4. A method of manufacturing a flexible liquid crystal display according to claim 3, wherein: the outlet anti-blocking mechanism comprises a horizontal barrel (508) which is arranged in a vertical slot in a sliding mode, a sealing piston (510) is movably arranged in the horizontal barrel (508), a pulling column (511) is connected to the sealing piston (510), one end of the pulling column (511), far away from the sealing piston (510), penetrates through the horizontal barrel (508) and extends out of the horizontal barrel (508), a jacking sheet (514) is connected to one end, extending out of the horizontal barrel (508), of the pulling column (511), an anti-slip gasket (515) is connected to one side, far away from the pulling column (511), of the jacking sheet (514), a plurality of slots are evenly formed in the anti-slip gasket (515), limiting needles (516) are connected to positions, corresponding to the slots, of one side, far away from the pulling column (511), of each limiting needle (516) respectively penetrate through the corresponding slots.

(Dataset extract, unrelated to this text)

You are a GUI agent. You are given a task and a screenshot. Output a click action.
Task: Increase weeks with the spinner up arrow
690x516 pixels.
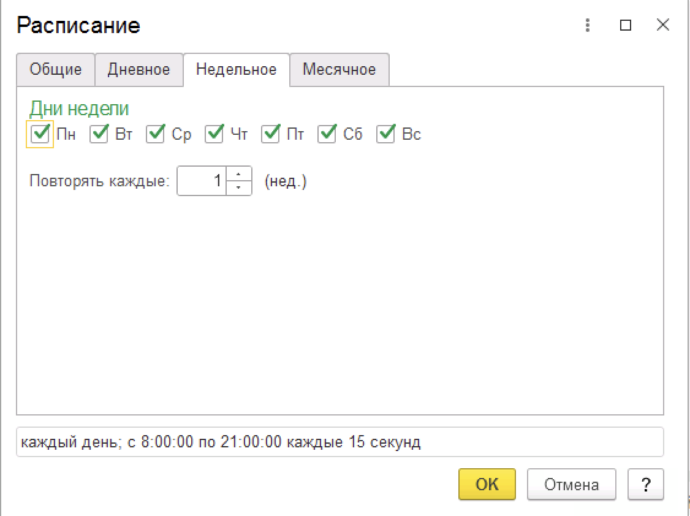pyautogui.click(x=239, y=175)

5. The method for manufacturing a flexible liquid crystal display according to claim 4, wherein: the two horizontal cylinder bodies (508) are respectively arranged at the upper parts of the two sides of the scissor structure (502), and the two horizontal cylinder bodies (508) are fixedly connected to the scissor structure (502).

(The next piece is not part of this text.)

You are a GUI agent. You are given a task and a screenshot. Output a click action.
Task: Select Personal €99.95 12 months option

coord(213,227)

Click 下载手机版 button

6. The method for manufacturing a flexible liquid crystal display according to claim 5, wherein: one end of the air guide hose (507) far away from the spherical air bag (505) is communicated with one side of the side wall of the corresponding horizontal cylinder (508) far away from the pressing piece (514).

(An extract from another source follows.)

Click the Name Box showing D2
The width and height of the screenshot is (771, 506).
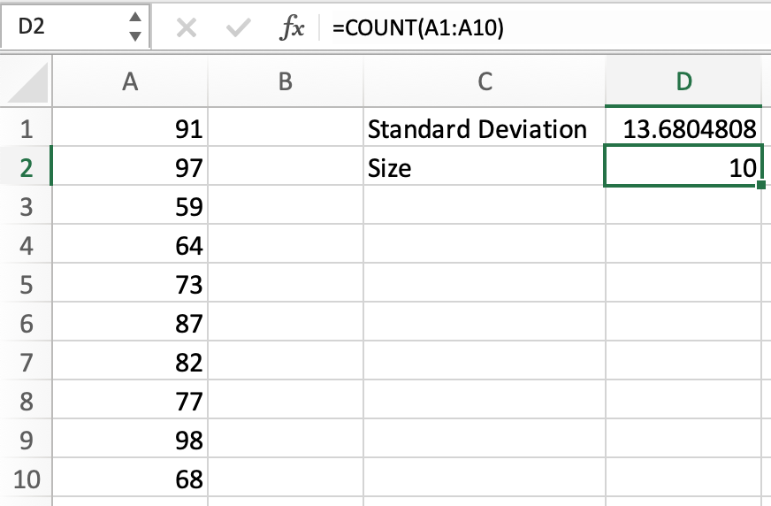62,27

7. The method of manufacturing a flexible liquid crystal display according to claim 6, wherein: the side lug sliding blocks (512) are connected to the front side wall and the rear side wall of the horizontal cylinder body (508), side straight sliding grooves matched with the side lug sliding blocks (512) are vertically formed in positions, corresponding to the side lug sliding blocks (512), on the side walls of the two sides of the vertical slotting inner cavity, and each side lug sliding block (512) is movably arranged in each corresponding side straight sliding groove.

8. The method of manufacturing a flexible liquid crystal display according to claim 7, wherein: the inside of the horizontal cylinder (508) is also connected with a positioning column (513) for preventing the sealing piston (510) from moving further so as to block the communication part of the air guide hose (507) and the horizontal cylinder (508).

9. The method of manufacturing a flexible liquid crystal display according to claim 8, wherein: the anti-skid strips (518) and the anti-skid gaskets (515) are made of elastic rubber materials, and anti-skid pattern grooves are uniformly formed in the surfaces of the anti-skid strips (518).

10. A flexible liquid crystal display manufactured by the method of claim 9, wherein: the flexible liquid crystal display comprises an organic material coating, an ITO layer, a polaroid layer and two transparent polyimide film layers, wherein the ITO layer is arranged on the bottom surface of the organic material coating, the polaroid layer is arranged on the top surface of the organic material coating, one transparent polyimide film layer is arranged on the top surface of the polaroid layer, and the other transparent polyimide film layer is arranged on the bottom surface of the ITO layer.